▸ **Requirement**
Format every line of the listing below as a JSON list of strings, one string per line and no blank lines. Leave out the pictures.

Stored listing
====

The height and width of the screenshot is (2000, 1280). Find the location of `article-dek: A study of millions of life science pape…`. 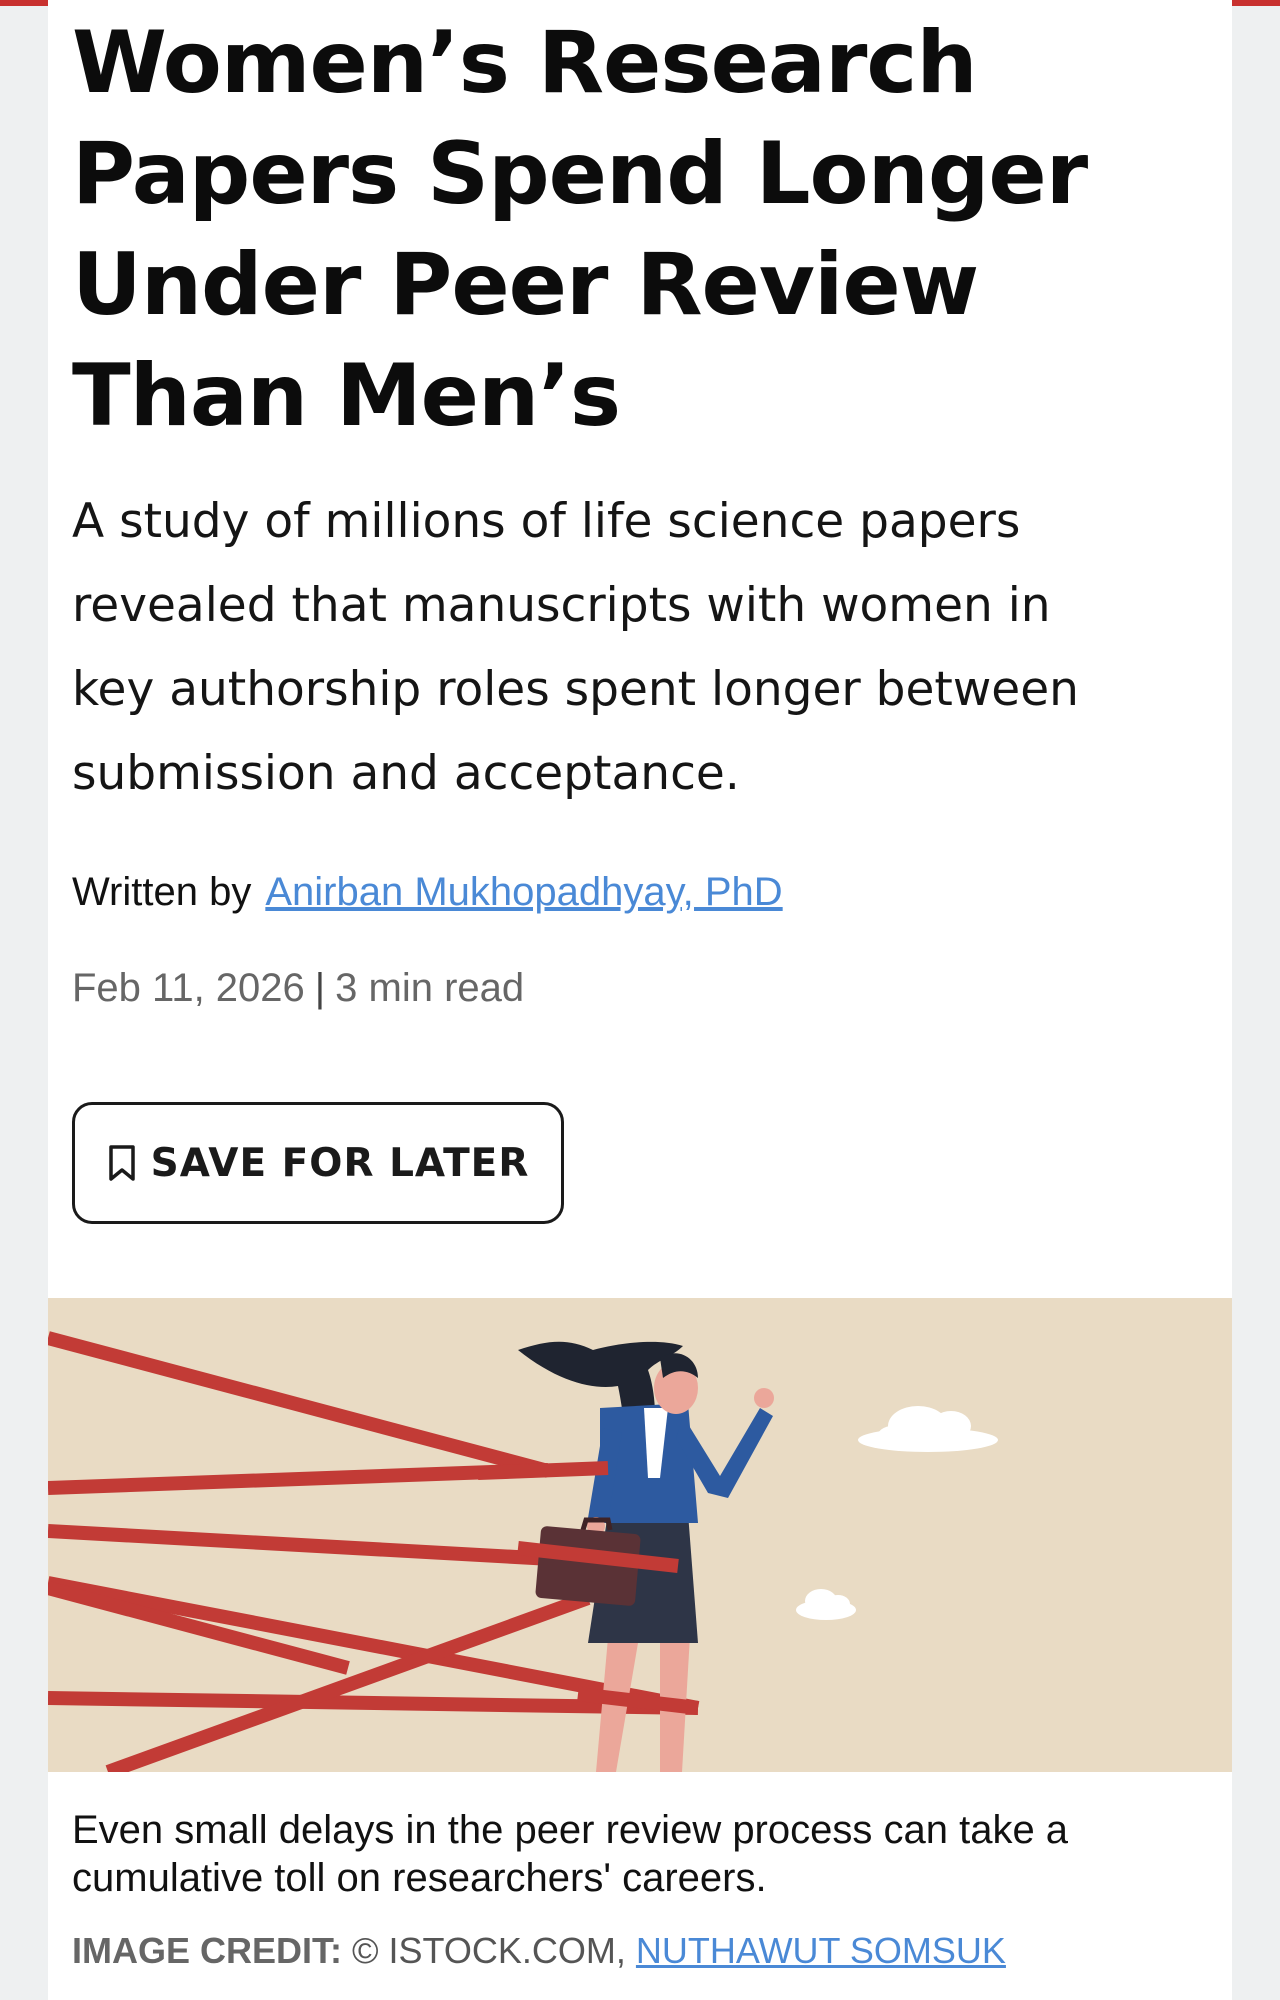

article-dek: A study of millions of life science pape… is located at coordinates (612, 648).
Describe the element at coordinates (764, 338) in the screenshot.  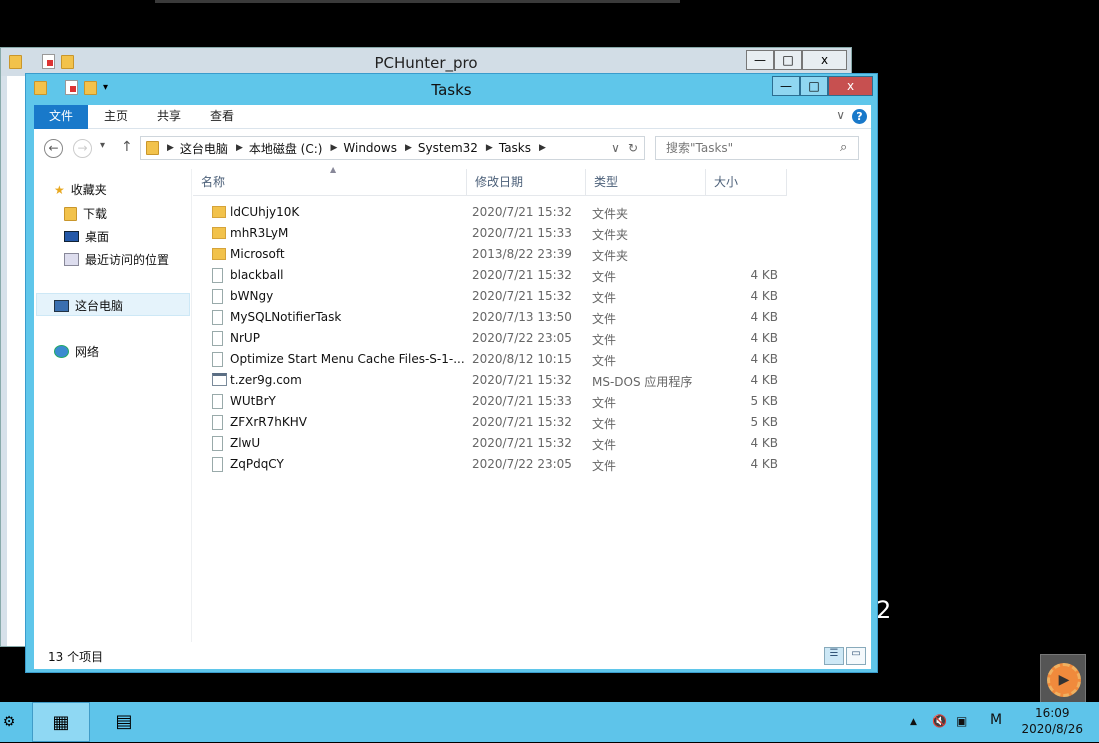
I see `file-size: 4 KB` at that location.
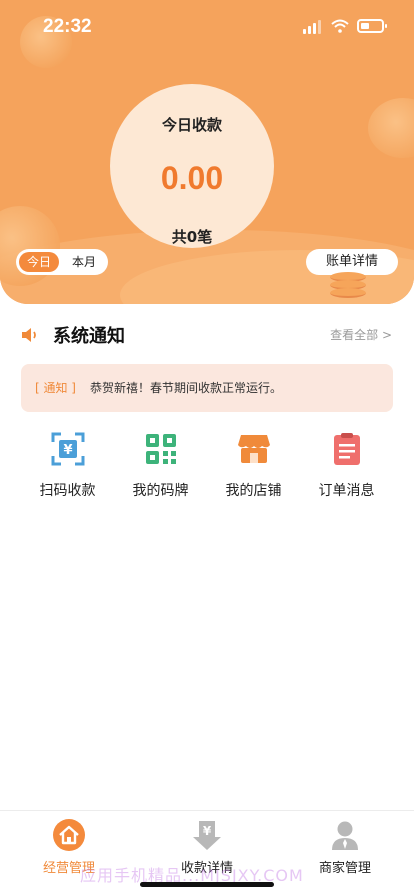  What do you see at coordinates (68, 26) in the screenshot?
I see `status-time: 22:32` at bounding box center [68, 26].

====

▸ **Output for this task**
[
  "The height and width of the screenshot is (2000, 1280). Find the location of `article-dek: A study of millions of life science pape…`. ",
  "article-dek: A study of millions of life science pape… is located at coordinates (612, 648).",
  "Describe the element at coordinates (764, 338) in the screenshot.  ",
  "I see `file-size: 4 KB` at that location.",
  "  What do you see at coordinates (68, 26) in the screenshot?",
  "I see `status-time: 22:32` at bounding box center [68, 26]."
]